§ **REQUIREMENT**
Each of the records below must be reproduced exactly.

§ **RECORDS SUPPLIED**
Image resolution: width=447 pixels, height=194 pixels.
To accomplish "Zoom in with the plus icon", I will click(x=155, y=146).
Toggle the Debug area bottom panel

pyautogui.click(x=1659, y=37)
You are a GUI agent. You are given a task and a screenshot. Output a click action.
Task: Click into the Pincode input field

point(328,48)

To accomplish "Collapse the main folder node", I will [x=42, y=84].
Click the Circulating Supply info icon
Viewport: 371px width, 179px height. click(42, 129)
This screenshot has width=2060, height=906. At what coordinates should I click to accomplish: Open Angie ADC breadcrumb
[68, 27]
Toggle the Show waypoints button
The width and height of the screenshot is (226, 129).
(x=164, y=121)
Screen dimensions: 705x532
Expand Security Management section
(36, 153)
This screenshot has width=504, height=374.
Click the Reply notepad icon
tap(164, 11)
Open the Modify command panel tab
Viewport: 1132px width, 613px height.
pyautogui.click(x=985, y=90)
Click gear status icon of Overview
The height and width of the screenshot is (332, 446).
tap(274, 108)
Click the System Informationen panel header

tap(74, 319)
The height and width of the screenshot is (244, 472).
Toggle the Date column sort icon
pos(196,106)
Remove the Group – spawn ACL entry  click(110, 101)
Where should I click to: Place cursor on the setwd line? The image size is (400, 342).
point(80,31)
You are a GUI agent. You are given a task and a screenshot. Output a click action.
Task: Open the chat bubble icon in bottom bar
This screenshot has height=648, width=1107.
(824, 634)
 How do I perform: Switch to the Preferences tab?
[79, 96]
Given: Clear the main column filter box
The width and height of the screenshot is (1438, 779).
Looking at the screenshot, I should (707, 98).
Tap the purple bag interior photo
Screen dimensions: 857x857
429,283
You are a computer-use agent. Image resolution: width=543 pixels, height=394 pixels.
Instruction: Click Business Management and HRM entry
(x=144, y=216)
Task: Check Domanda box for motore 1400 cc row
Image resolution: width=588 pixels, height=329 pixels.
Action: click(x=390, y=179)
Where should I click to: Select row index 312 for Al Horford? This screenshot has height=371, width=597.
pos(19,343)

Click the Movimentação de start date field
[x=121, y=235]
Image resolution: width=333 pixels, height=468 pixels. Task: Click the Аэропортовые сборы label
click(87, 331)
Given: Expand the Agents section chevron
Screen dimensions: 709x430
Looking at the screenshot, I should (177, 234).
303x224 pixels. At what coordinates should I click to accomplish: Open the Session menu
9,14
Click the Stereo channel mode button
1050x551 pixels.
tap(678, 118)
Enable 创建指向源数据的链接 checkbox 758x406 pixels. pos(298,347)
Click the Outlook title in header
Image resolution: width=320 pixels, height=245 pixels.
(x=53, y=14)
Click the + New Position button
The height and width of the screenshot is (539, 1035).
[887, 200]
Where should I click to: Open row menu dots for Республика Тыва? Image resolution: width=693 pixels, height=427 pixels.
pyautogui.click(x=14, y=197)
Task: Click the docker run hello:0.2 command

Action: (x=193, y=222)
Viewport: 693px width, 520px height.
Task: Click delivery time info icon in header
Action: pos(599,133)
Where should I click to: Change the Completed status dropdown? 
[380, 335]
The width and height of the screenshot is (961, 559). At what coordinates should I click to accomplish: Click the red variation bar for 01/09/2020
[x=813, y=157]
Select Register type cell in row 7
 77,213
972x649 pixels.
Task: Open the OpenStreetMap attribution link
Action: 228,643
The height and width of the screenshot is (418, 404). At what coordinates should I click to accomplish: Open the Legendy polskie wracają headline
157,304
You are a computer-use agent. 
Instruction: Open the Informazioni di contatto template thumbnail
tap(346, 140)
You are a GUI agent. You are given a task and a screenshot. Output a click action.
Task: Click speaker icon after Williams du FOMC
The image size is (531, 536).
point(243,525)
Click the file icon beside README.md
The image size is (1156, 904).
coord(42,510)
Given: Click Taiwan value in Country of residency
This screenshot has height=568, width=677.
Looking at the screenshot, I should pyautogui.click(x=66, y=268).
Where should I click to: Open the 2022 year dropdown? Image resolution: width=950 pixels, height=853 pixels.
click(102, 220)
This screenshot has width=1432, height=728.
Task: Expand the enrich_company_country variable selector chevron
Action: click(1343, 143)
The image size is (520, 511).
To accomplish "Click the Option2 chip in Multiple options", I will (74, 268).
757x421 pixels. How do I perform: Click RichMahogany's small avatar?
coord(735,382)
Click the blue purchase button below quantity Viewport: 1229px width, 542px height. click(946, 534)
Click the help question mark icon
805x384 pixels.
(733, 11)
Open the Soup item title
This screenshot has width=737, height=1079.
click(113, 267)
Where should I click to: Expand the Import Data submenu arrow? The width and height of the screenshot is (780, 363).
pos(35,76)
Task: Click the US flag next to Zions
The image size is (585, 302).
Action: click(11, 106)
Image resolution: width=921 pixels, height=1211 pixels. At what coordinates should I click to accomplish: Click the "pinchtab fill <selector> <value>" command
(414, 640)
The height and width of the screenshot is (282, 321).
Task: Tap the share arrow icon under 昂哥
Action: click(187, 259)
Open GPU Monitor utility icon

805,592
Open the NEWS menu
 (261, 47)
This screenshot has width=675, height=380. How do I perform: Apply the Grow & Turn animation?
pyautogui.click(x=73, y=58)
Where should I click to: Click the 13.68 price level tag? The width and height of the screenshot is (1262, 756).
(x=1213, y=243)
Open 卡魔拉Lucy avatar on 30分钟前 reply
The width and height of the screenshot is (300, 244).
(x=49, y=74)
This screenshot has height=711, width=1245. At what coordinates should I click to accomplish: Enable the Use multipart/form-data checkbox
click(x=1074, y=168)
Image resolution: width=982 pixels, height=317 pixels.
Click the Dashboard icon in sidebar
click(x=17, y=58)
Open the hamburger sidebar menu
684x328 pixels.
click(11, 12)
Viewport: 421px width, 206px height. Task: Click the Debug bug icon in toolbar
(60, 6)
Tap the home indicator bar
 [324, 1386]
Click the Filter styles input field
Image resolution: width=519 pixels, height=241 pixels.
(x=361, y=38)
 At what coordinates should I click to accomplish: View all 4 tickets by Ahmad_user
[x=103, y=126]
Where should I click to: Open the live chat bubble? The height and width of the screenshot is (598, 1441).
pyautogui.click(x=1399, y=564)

§ **EXERCISE ANSWER**
Image resolution: width=447 pixels, height=194 pixels.
To accomplish "Zoom in with the plus icon", I will click(x=155, y=146).
Toggle the Debug area bottom panel

pyautogui.click(x=1659, y=37)
You are a GUI agent. You are given a task and a screenshot. Output a click action.
Task: Click into the Pincode input field

point(328,48)

To accomplish "Collapse the main folder node", I will [x=42, y=84].
Click the Circulating Supply info icon
Viewport: 371px width, 179px height. click(42, 129)
This screenshot has width=2060, height=906. At what coordinates should I click to accomplish: Open Angie ADC breadcrumb
[68, 27]
Toggle the Show waypoints button
The width and height of the screenshot is (226, 129).
(x=164, y=121)
Screen dimensions: 705x532
Expand Security Management section
(36, 153)
This screenshot has width=504, height=374.
Click the Reply notepad icon
tap(164, 11)
Open the Modify command panel tab
Viewport: 1132px width, 613px height.
pyautogui.click(x=985, y=90)
Click gear status icon of Overview
The height and width of the screenshot is (332, 446).
tap(274, 108)
Click the System Informationen panel header

tap(74, 319)
The height and width of the screenshot is (244, 472).
Toggle the Date column sort icon
pos(196,106)
Remove the Group – spawn ACL entry  click(110, 101)
Where should I click to: Place cursor on the setwd line? The image size is (400, 342).
point(80,31)
You are a GUI agent. You are given a task and a screenshot. Output a click action.
Task: Open the chat bubble icon in bottom bar
This screenshot has height=648, width=1107.
(824, 634)
 How do I perform: Switch to the Preferences tab?
[79, 96]
Given: Clear the main column filter box
The width and height of the screenshot is (1438, 779).
Looking at the screenshot, I should (707, 98).
Tap the purple bag interior photo
Screen dimensions: 857x857
429,283
You are a computer-use agent. Image resolution: width=543 pixels, height=394 pixels.
Instruction: Click Business Management and HRM entry
(x=144, y=216)
Task: Check Domanda box for motore 1400 cc row
Image resolution: width=588 pixels, height=329 pixels.
Action: click(x=390, y=179)
Where should I click to: Select row index 312 for Al Horford? This screenshot has height=371, width=597.
pos(19,343)

Click the Movimentação de start date field
[x=121, y=235]
Image resolution: width=333 pixels, height=468 pixels. Task: Click the Аэропортовые сборы label
click(87, 331)
Given: Expand the Agents section chevron
Screen dimensions: 709x430
Looking at the screenshot, I should (177, 234).
303x224 pixels. At what coordinates should I click to accomplish: Open the Session menu
9,14
Click the Stereo channel mode button
1050x551 pixels.
tap(678, 118)
Enable 创建指向源数据的链接 checkbox 758x406 pixels. pos(298,347)
Click the Outlook title in header
Image resolution: width=320 pixels, height=245 pixels.
(x=53, y=14)
Click the + New Position button
The height and width of the screenshot is (539, 1035).
[887, 200]
Where should I click to: Open row menu dots for Республика Тыва? Image resolution: width=693 pixels, height=427 pixels.
pyautogui.click(x=14, y=197)
Task: Click the docker run hello:0.2 command

Action: (x=193, y=222)
Viewport: 693px width, 520px height.
Task: Click delivery time info icon in header
Action: pos(599,133)
Where should I click to: Change the Completed status dropdown? 
[380, 335]
The width and height of the screenshot is (961, 559). At what coordinates should I click to accomplish: Click the red variation bar for 01/09/2020
[x=813, y=157]
Select Register type cell in row 7
 77,213
972x649 pixels.
Task: Open the OpenStreetMap attribution link
Action: 228,643
The height and width of the screenshot is (418, 404). At what coordinates should I click to accomplish: Open the Legendy polskie wracają headline
157,304
You are a computer-use agent. 
Instruction: Open the Informazioni di contatto template thumbnail
tap(346, 140)
You are a GUI agent. You are given a task and a screenshot. Output a click action.
Task: Click speaker icon after Williams du FOMC
The image size is (531, 536).
point(243,525)
Click the file icon beside README.md
The image size is (1156, 904).
coord(42,510)
Given: Click Taiwan value in Country of residency
This screenshot has height=568, width=677.
Looking at the screenshot, I should pyautogui.click(x=66, y=268).
Where should I click to: Open the 2022 year dropdown? Image resolution: width=950 pixels, height=853 pixels.
click(102, 220)
This screenshot has width=1432, height=728.
Task: Expand the enrich_company_country variable selector chevron
Action: click(1343, 143)
The image size is (520, 511).
To accomplish "Click the Option2 chip in Multiple options", I will (74, 268).
757x421 pixels. How do I perform: Click RichMahogany's small avatar?
coord(735,382)
Click the blue purchase button below quantity Viewport: 1229px width, 542px height. click(946, 534)
Click the help question mark icon
805x384 pixels.
(733, 11)
Open the Soup item title
This screenshot has width=737, height=1079.
click(113, 267)
Where should I click to: Expand the Import Data submenu arrow? The width and height of the screenshot is (780, 363).
pos(35,76)
Task: Click the US flag next to Zions
The image size is (585, 302).
Action: click(11, 106)
Image resolution: width=921 pixels, height=1211 pixels. At what coordinates should I click to accomplish: Click the "pinchtab fill <selector> <value>" command
(414, 640)
The height and width of the screenshot is (282, 321).
Task: Tap the share arrow icon under 昂哥
Action: click(187, 259)
Open GPU Monitor utility icon

805,592
Open the NEWS menu
 (261, 47)
This screenshot has width=675, height=380. How do I perform: Apply the Grow & Turn animation?
pyautogui.click(x=73, y=58)
Where should I click to: Click the 13.68 price level tag? The width and height of the screenshot is (1262, 756).
(x=1213, y=243)
Open 卡魔拉Lucy avatar on 30分钟前 reply
The width and height of the screenshot is (300, 244).
(x=49, y=74)
This screenshot has height=711, width=1245. At what coordinates should I click to accomplish: Enable the Use multipart/form-data checkbox
click(x=1074, y=168)
Image resolution: width=982 pixels, height=317 pixels.
Click the Dashboard icon in sidebar
click(x=17, y=58)
Open the hamburger sidebar menu
684x328 pixels.
click(11, 12)
Viewport: 421px width, 206px height. Task: Click the Debug bug icon in toolbar
(60, 6)
Tap the home indicator bar
 [324, 1386]
Click the Filter styles input field
Image resolution: width=519 pixels, height=241 pixels.
(x=361, y=38)
 At what coordinates should I click to accomplish: View all 4 tickets by Ahmad_user
[x=103, y=126]
Where should I click to: Open the live chat bubble? The height and width of the screenshot is (598, 1441).
pyautogui.click(x=1399, y=564)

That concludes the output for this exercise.